_Data_:
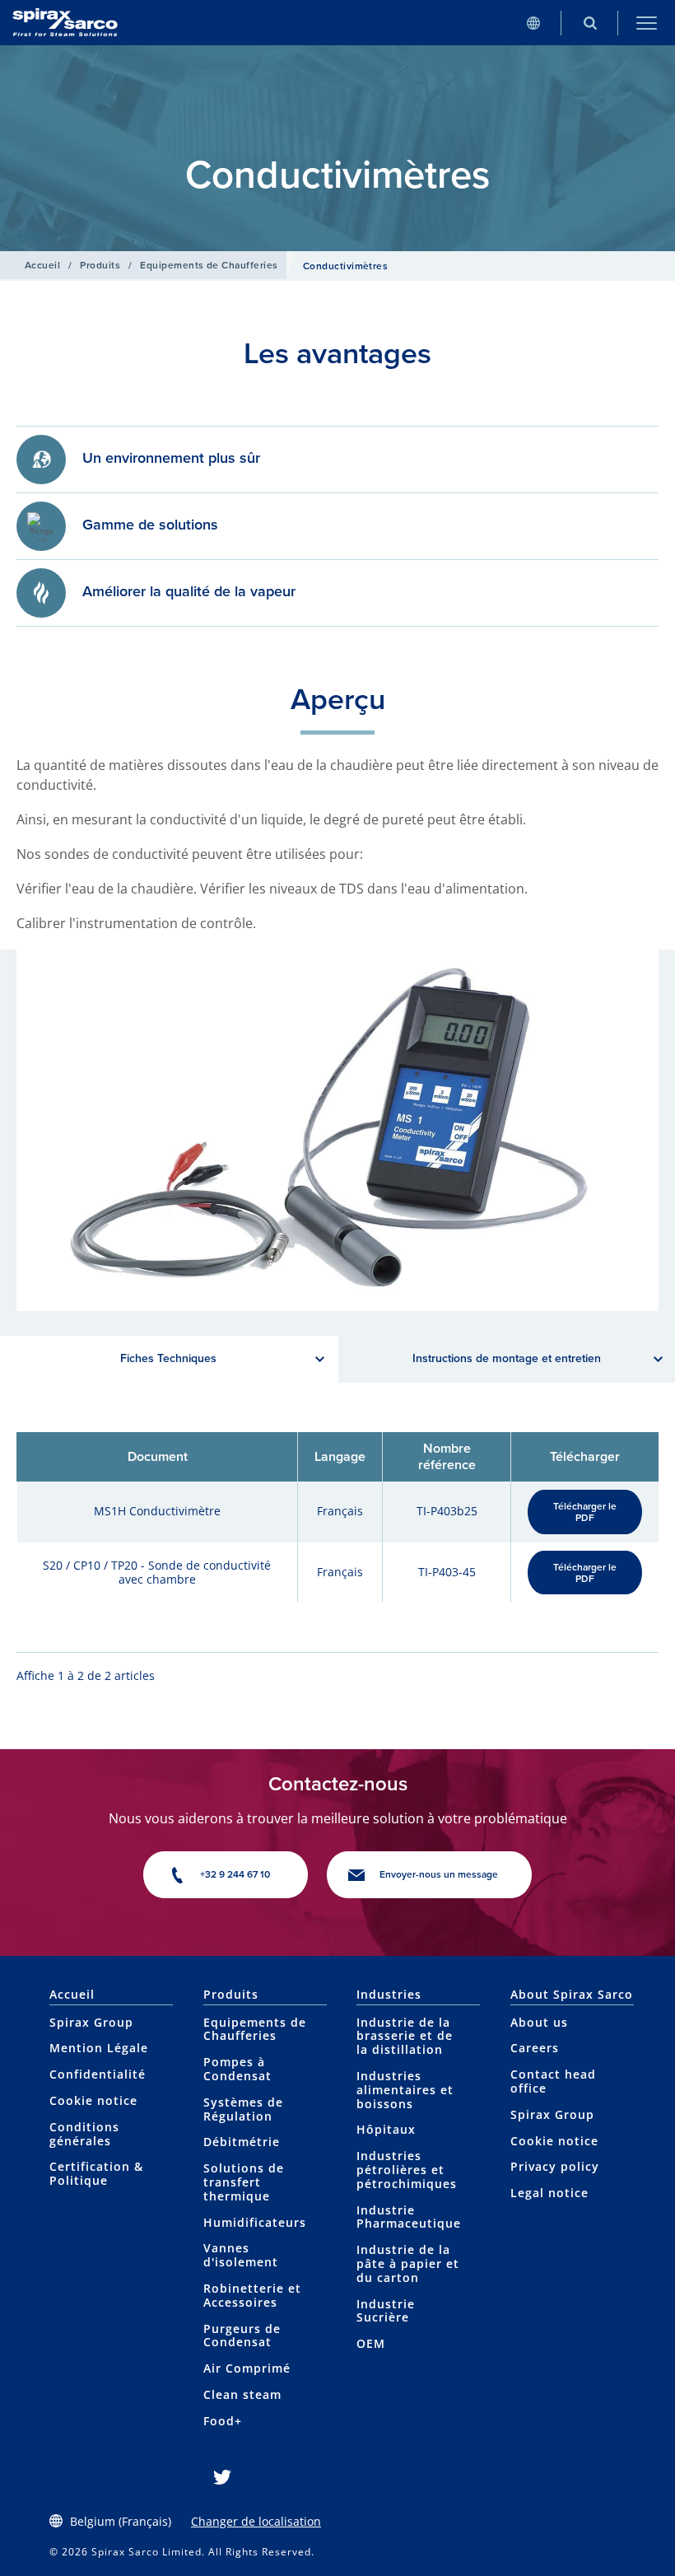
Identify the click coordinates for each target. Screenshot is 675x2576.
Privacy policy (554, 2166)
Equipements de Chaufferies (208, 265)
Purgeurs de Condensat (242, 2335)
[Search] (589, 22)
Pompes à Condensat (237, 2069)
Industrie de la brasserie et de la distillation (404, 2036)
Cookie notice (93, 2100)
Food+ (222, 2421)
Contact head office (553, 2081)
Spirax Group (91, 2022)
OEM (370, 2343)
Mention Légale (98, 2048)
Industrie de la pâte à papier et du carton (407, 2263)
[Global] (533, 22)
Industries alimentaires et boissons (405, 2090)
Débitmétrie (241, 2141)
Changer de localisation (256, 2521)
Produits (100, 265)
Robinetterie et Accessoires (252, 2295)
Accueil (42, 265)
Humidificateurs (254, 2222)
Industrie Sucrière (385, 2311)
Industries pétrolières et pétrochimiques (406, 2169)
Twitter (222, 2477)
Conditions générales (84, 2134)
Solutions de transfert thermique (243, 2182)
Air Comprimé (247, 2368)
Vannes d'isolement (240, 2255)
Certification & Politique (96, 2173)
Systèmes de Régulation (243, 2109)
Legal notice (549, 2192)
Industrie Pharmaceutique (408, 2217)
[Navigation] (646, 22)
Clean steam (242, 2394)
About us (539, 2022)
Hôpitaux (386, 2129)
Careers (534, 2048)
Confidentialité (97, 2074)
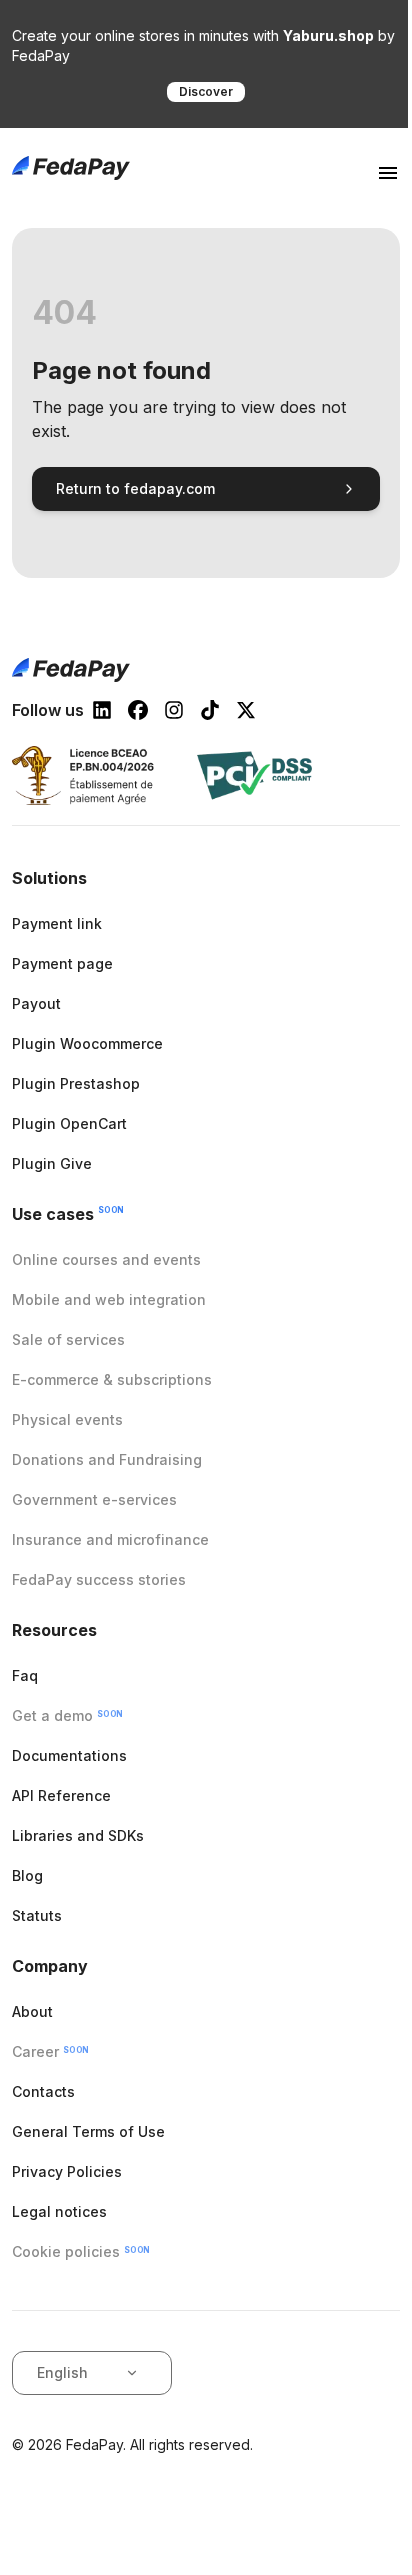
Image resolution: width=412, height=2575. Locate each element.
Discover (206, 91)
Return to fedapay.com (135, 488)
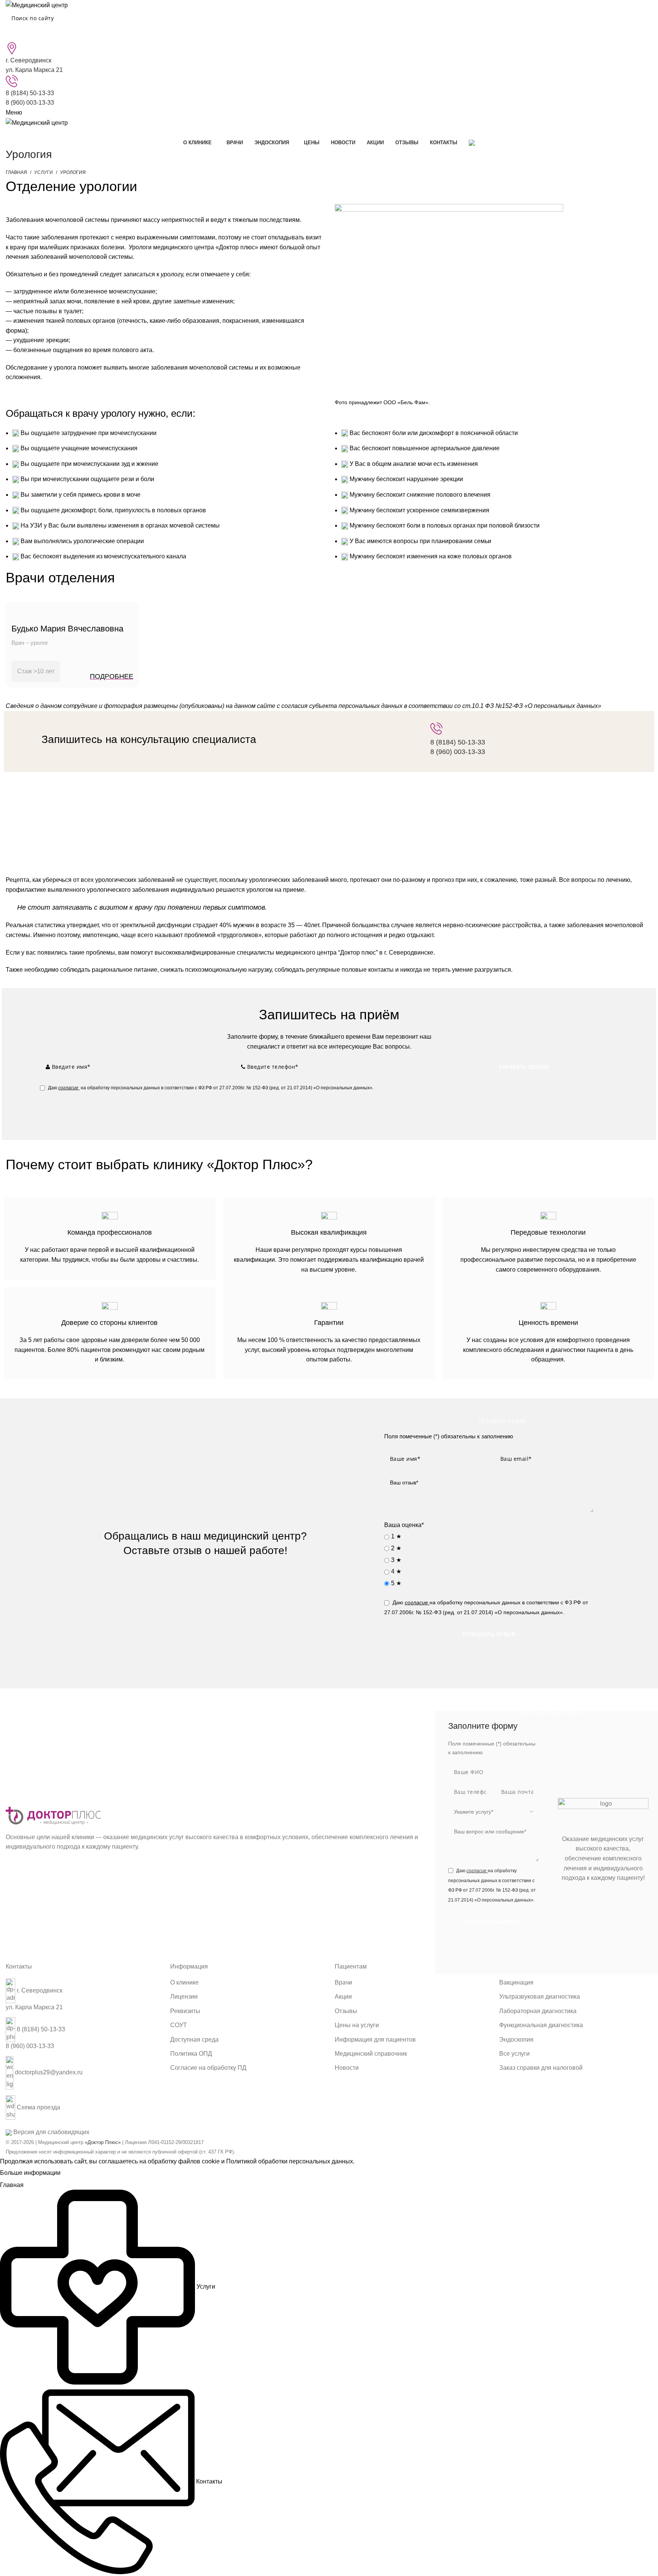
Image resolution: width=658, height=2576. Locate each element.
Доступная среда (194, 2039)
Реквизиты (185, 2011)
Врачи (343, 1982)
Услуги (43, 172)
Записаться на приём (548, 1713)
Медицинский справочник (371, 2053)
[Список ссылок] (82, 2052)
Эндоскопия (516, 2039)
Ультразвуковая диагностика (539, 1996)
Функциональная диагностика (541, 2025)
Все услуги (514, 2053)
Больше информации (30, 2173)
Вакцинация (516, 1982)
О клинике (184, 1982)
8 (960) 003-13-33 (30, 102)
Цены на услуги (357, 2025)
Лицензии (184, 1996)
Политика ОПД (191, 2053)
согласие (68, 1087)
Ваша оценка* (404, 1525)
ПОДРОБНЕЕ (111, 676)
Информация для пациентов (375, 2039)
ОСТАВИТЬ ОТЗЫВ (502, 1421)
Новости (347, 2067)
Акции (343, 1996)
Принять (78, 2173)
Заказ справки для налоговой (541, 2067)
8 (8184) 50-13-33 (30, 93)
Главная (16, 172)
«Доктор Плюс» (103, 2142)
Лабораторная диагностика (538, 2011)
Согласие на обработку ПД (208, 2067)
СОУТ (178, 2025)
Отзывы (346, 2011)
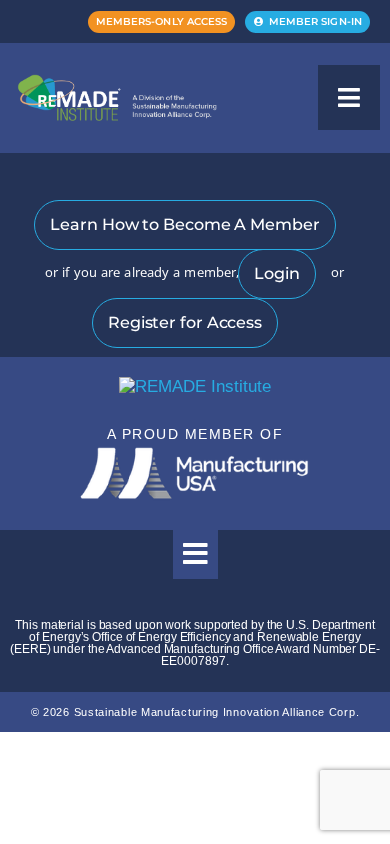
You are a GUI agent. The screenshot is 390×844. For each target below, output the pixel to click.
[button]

_Try it_:
Leaving the pictures out, transcribe word for word the lines from the one with "8 (8184) 50-13-33 (30, 93)" to the end of the material above, inclusive, and nothing else.

_Exercise response_:
8 (8184) 50-13-33 (30, 93)
Главная (16, 172)
«Доктор Плюс» (103, 2142)
Лабораторная диагностика (538, 2011)
Согласие на обработку ПД (208, 2067)
СОУТ (178, 2025)
Отзывы (346, 2011)
You are a GUI agent. The screenshot is 390×844. For each target below, output the pixel to click.
[button]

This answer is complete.